We have to do backpropagation in order to update the parameters. Theoretically, we should start at the last layer(the output layer) in this case layer L and apply the function LINEAR SIGMOID. I don’t understand why we start at Layer L-1 which is the hidden layer. Normally for this layer, we have to implement the LINEAR → RELU function. Am I missing something here?
I actually understood the forward propagation because we used there the combination of for loop with the range function that excludes the last layer. But in the case of backpropagation, the last layer is the “first layer”.
Hi, Code with Africa.
We do Backprop to propagate the total loss back in the NN (Neural Network) in order to identify how much of the loss every node is responsible for. It also helps in computing the derivatives of the cost w.r.t parameters that we have used while implementing the forward pass. Here, we mainly implement the ‘chain rule of calculus’.
In the instructions given in the notebook, it is clearly mentioned on how are you building a neural network:
Reminder: The general methodology to build a Neural Network is to:
- Define the neural network structure ( # of input units, # of hidden units, etc).

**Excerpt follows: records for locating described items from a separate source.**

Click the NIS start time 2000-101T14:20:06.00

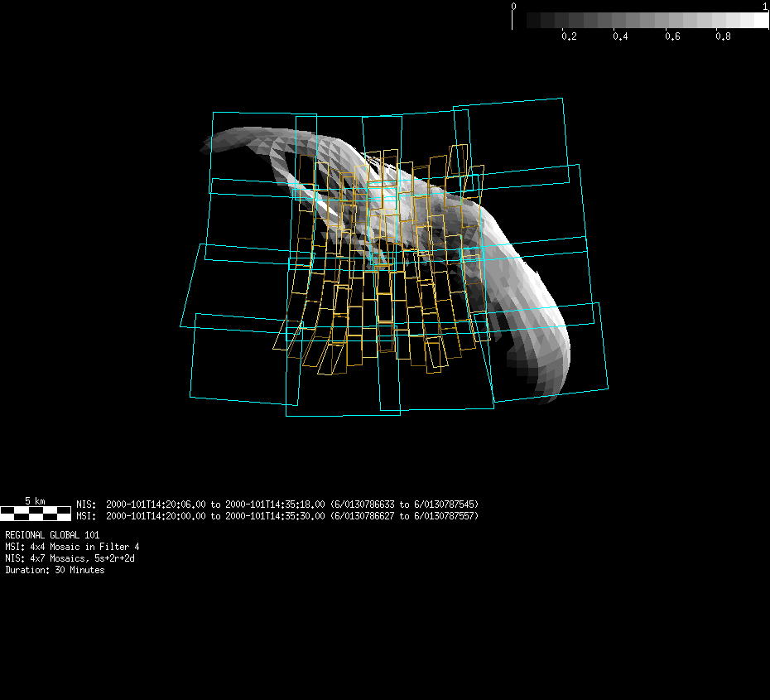point(156,504)
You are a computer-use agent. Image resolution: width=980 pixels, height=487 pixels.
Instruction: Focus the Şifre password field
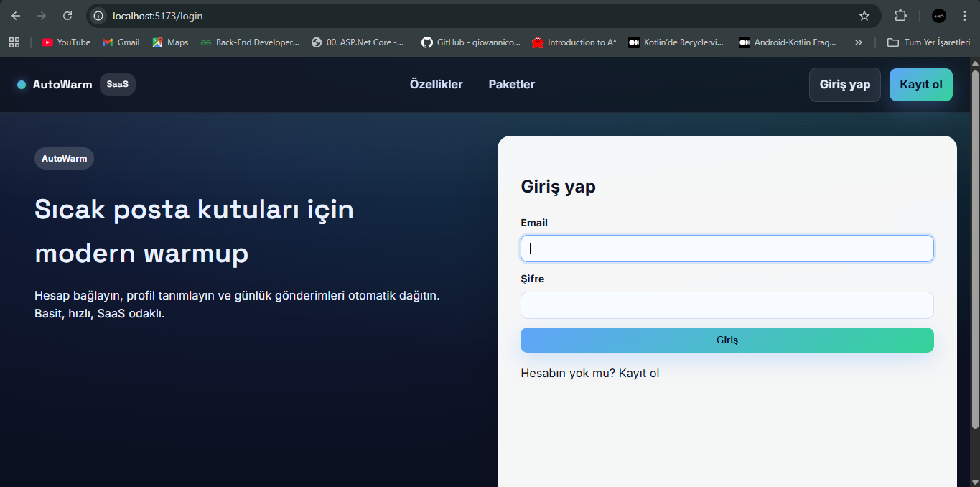[x=727, y=305]
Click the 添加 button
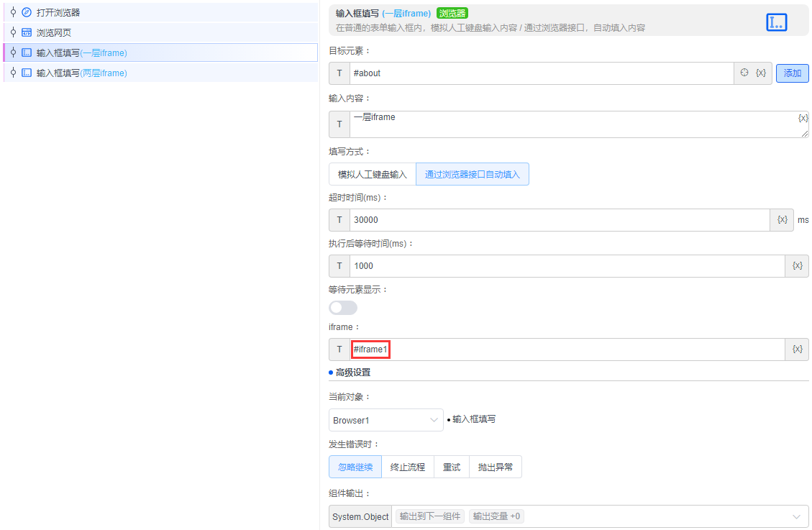812x530 pixels. click(x=792, y=73)
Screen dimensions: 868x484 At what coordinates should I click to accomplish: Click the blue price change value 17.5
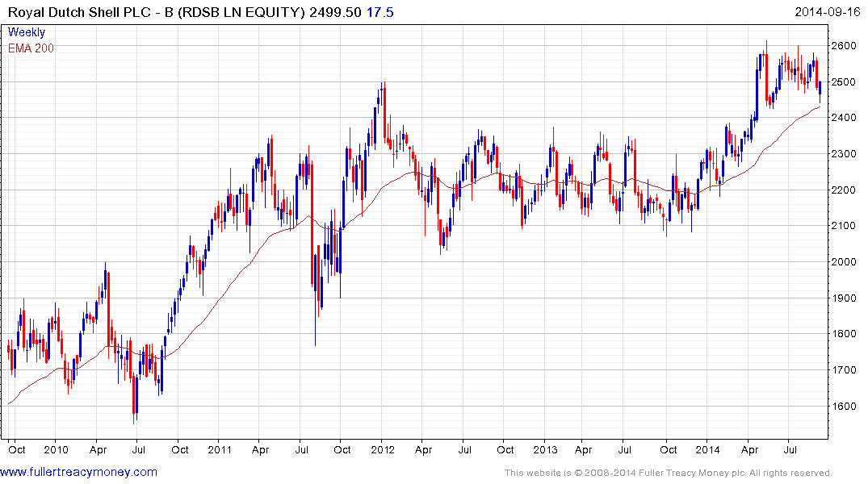379,12
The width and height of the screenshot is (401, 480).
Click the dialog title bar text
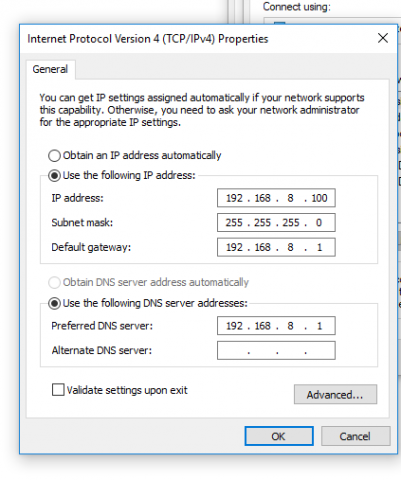coord(148,39)
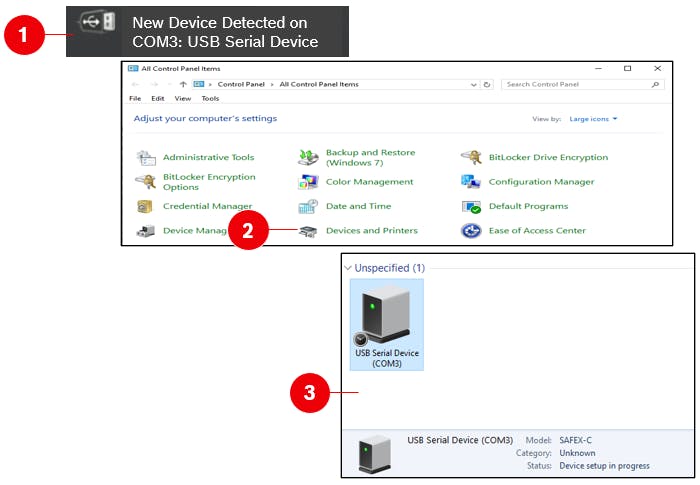700x485 pixels.
Task: Open Date and Time settings
Action: click(x=309, y=207)
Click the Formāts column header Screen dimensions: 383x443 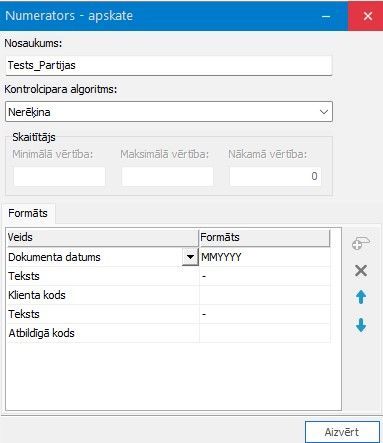coord(265,237)
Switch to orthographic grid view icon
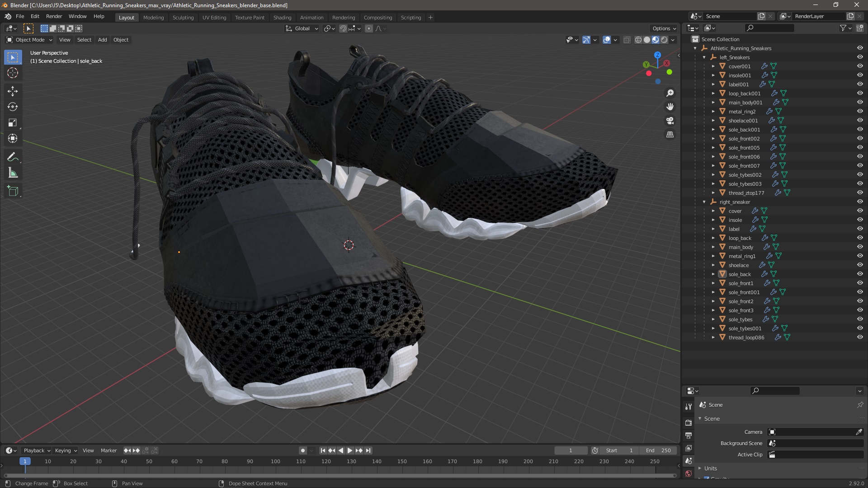 click(x=670, y=135)
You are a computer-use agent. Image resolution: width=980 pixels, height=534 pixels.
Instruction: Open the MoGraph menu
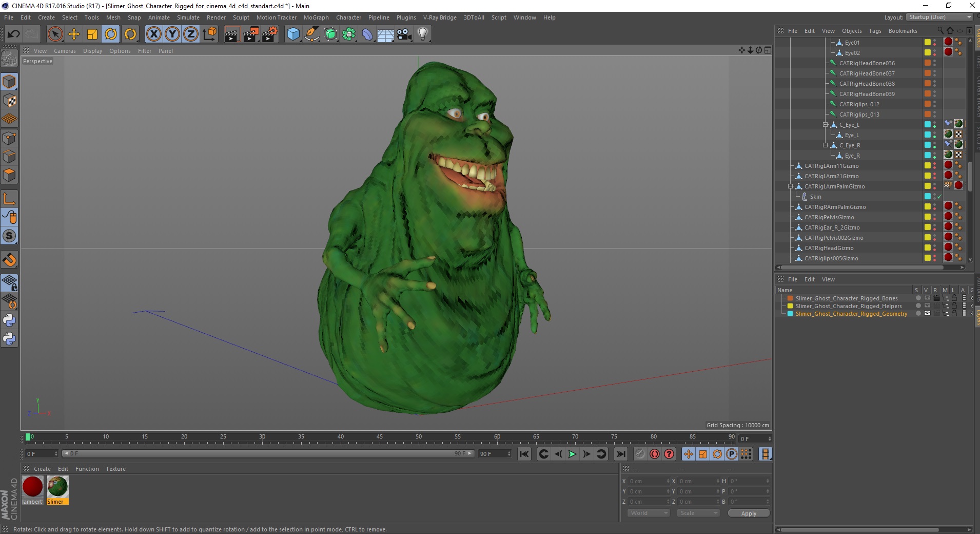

- Initialize the model’s parameters
- Loop:
- Implement forward propagation
- Compute loss
- Implement backward propagation to get the gradients
- Update parameters (gradient descent)
Now, your query on L, which simply signifies, a sort of vector output of the loss function and simultaneously, J is the average of the values of L across the samples that we have used in training this model. And that’s where, the factor of 1/m gets its significance in the given formula:
𝐽=−1𝑚∑𝑖=1𝑚(𝑦(𝑖)log(𝑎2)+(1−𝑦(𝑖))log(1−𝑎2))
To your second query on why we start with hidden layers: we do the same implementation in the backward what we had used in the forward direction using the hidden layers where caches have been generated as (linear_cache, activation_cache) for computation purposes. We can say, Backprop stands in opposition to forward prop.
Backprop is the essence of any neural network training that fine tunes the weights of a neural net based on the error rate which is also termed as loss.
Check this thread that discusses about functioning of backprop in detail. You will get a very clear idea on how it is implemented for : linear_activation_backward , which then calls linear_backward , relu_backward and sigmoid_backward.
I think confusions come from the differences in indexing. Please see the following diagram.
As you know, for backprop, we start from the layer L, which has a “sigmoid” activation.
Then, start iterations to update variables for hidden layers.
The layer number starts with 1, and ends L. But, Python’s index starts from 0. So, cache[0] is for the first layer, and cache[L-1] for the L-th layer.
In this sense, the last (first backprop) layer starts with retrieving cache values from cache[L-1].
Then, iterations start. The range of iteration is the Layer 1 to the Layer (L-1) in the reverse order. So, in Python, we set the range (L-1) with reversed, which accesses caches from L-2 to 0. And, as you see from the above explanations, cache[L-2] is the cache of parameters for the layer “L-1”.
So, your understanding is correct. Python indexing confused you.
A very good point Nobu Asai. Thanks for bumping in and mentioning this angle!
Thank you very much mentors it was a little bit confusing and I couldn’t move forward. But now I understand the process. I need to work on another dataset to make sure I grasped most of the concepts. Thank you !!!